Sempre ouvi que não dá para morar em Brasília sem ter carro, o que me deixava contrariada com a ideia de um planejamento feito por dois humanistas não prever a convivência nos espaços públicos. De fato, a vida fica bem difícil sem o tal automóvel, mas cheguei à conclusão de que muitos dos problemas de deslocamento enfrentados pelos brasilienses são muito mais problemas de gestão do que de planejamento. Ok, caminhar em Brasília pode não parecer muito agradável, por causa das grandes vias expressas presentes em todo o plano. Mas para isso o projeto previu as superquadras, que seriam minicentros, onde se poderia encontrar o comércio necessário para o dia-a-dia sem se locomover a uma região central da cidade, como em geral acontece com as cidades do mundo. As superquadras reuniriam residências e serviços, e ali circularia gente. Ainda que não se possa encontrar tudo em uma superquadra, de fato ali as pessoas caminham, se encontra vida.
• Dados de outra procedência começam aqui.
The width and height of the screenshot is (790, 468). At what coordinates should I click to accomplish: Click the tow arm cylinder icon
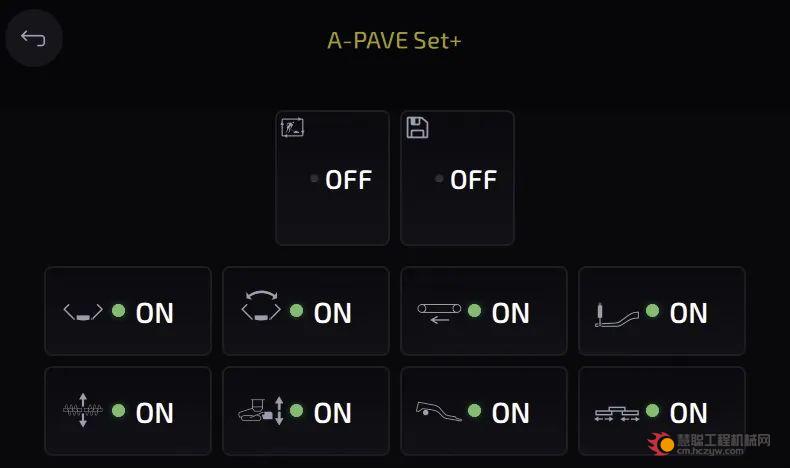coord(617,315)
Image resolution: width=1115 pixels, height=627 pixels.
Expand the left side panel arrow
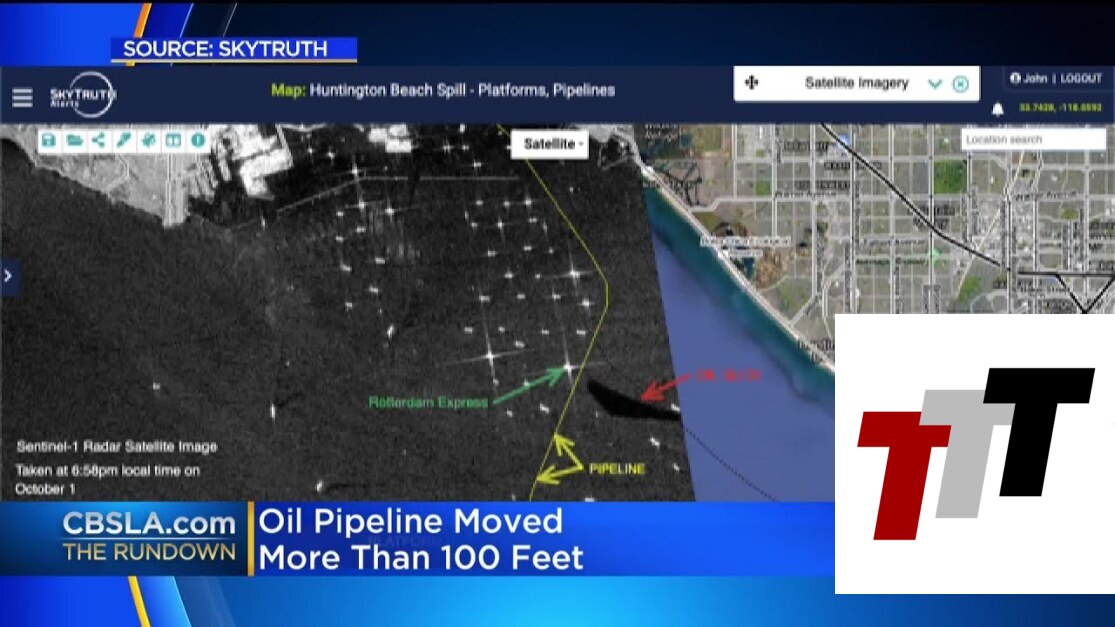(9, 275)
Mas deslocar-se não é mesmo fácil. As vias expressas que falei ali em cima cortam asa sul e norte e elas não são simpáticas ao pedestre. Mas, convivendo um pouco com Brasília, percebe-se que muitos dos seus problemas não são de planejamento, mas de gestão. No transporte, isso fica evidente. Para começar, os ônibus são velhos. Quando digo velhos, refiro-me a caquéticos, horríveis, coisa que em Porto Alegre se via uns 20 anos atrás, ou quase. Depois que se está dentro de um ônibus – ou das tais zebrinhas, ainda mais caquéticas -, o deslocamento é extremamente rápido, o trânsito flui e tudo fica perto. Mas caminhar é difícil e esperar um ônibus sabe ser uma tortura. Eu mesma esperei por 40 minutos, sendo que fiquei lá só dez dias e ganhei muita carona. Mas melhorar a qualidade do transporte público é nitidamente possível, mas precisa de investimento. Tenho certeza que melhoraria muito a qualidade de vida dos cidadãos e cidadãs de Brasília.
Enfim, Brasília é uma cidade estranha, que em geral causa amores e ódios, ou melhor, ódios depois amores, de quem se muda para lá. Não sei se teria vontade de transferir minha vida para Brasília, porque se tem uma palavra que não a define é acolhedora. Mas Brasília fascina pela sua imponência, pela beleza de seus prédios, pelo inusitado de seu urbanismo. Por tudo que a torna um lugar absolutamente único no mundo.